第1章6節 そして動き始める
「良し・・と。ふ・・我が子だけなら、ここまでする必要は無かったが、俺の情報がデマルクに分析された今では、念には念を入れておかないとな」
そう言うと、シンゾウはいつの間にか、感車を傍に寄せていた。まさか、この空間に感車が入れるとは思っても居なかったが、最初からこの感車とは、この地下空間の中を行き来する乗り物だったようだ。ただしこの1機しか残っていないが。
ワカナは、突然途絶えたシンゾウとのコンタクトを試みていた。しかし、全く遮断されている事を悟った。アカネとの交信も無理のようだ。その様子はワクイが観察しているようだ。
「なかなかの策士だね、やはりシン君の子だ、シンゾウ君は」
ワクイの声が聞こえる。ワカナはいちいちそれには反応をしなかった。とにかく子供達には一番頼りになるシンゾウがついているのだからと、ここは自分の脱出方法について、思考するのであった。亜空間と言うが、ここが地球上の一つの地点である事に間違いは無さそうだ。脱出出来るチャンスを待つ・・彼女はシンゾウに託したのであった。

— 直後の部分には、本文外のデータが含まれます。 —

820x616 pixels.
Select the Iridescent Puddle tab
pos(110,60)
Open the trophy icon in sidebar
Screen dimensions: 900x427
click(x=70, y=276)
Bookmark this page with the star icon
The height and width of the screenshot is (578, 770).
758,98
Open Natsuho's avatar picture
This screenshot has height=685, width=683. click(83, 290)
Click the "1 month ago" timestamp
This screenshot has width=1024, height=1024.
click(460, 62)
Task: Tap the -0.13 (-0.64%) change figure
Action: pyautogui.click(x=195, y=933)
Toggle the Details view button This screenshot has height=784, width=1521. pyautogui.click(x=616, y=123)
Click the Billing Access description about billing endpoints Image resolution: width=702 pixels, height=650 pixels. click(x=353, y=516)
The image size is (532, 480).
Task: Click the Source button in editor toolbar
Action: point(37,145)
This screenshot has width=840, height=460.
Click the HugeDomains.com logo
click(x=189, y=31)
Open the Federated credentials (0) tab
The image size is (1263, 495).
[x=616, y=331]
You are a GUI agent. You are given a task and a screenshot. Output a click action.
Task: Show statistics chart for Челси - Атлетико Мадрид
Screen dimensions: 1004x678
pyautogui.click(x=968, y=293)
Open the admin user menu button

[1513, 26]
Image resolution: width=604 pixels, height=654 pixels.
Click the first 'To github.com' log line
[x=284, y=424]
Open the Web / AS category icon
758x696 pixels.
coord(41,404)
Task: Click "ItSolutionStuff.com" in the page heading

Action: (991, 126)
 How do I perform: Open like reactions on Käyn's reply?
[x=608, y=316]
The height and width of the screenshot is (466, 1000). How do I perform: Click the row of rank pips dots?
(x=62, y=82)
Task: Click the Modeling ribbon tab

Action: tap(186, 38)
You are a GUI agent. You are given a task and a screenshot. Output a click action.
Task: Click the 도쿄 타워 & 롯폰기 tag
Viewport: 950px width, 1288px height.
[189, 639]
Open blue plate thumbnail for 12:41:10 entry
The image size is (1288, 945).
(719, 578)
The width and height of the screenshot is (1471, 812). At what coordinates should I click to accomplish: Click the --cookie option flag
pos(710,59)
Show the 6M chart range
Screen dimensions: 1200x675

シンタ達が目を覚ました時には、大きな地底湖の前に居た。
「あ!眠ってた?俺・・アカネも、リンドウ達もだ」
「起きたか、シンタ。お前が一番先に目覚めたようだな。お前には、やはり一番長くこの湖で遊びながら過ごしたから対応力があるようだ」
「対応力・・?」
ぽかんとするシンタだった。シンゾウは優しい目で、
「ああ・・この地と言うか、シンタ、お前達とここで過ごしたのには意味がある訳だ。何も外の世界が怖い訳でもないし、ワクイの監視から逃れる為だけではない。勿論、お前の言う最大の敵がワクイであるならばそれは否定しないがな。お前は父シンからも色んな事を教わった筈だ。俺が知らない事もな」
「え・・うん。でも、パパッチが知らないなんて、俺も思っても居ないもんなあ」
「まあ、そうだ。感車があれば、過去の事とか、現地球の怪物等の情報は得られるだろうし、実際に身も守ってくれる手段となった筈」
「うん、そうだよ。寝る時も、外敵を気にしないで良かったもんね」
シンゾウは頷きながら、他の3人の様子も眺めていた。まだ3人は目覚めないようだ。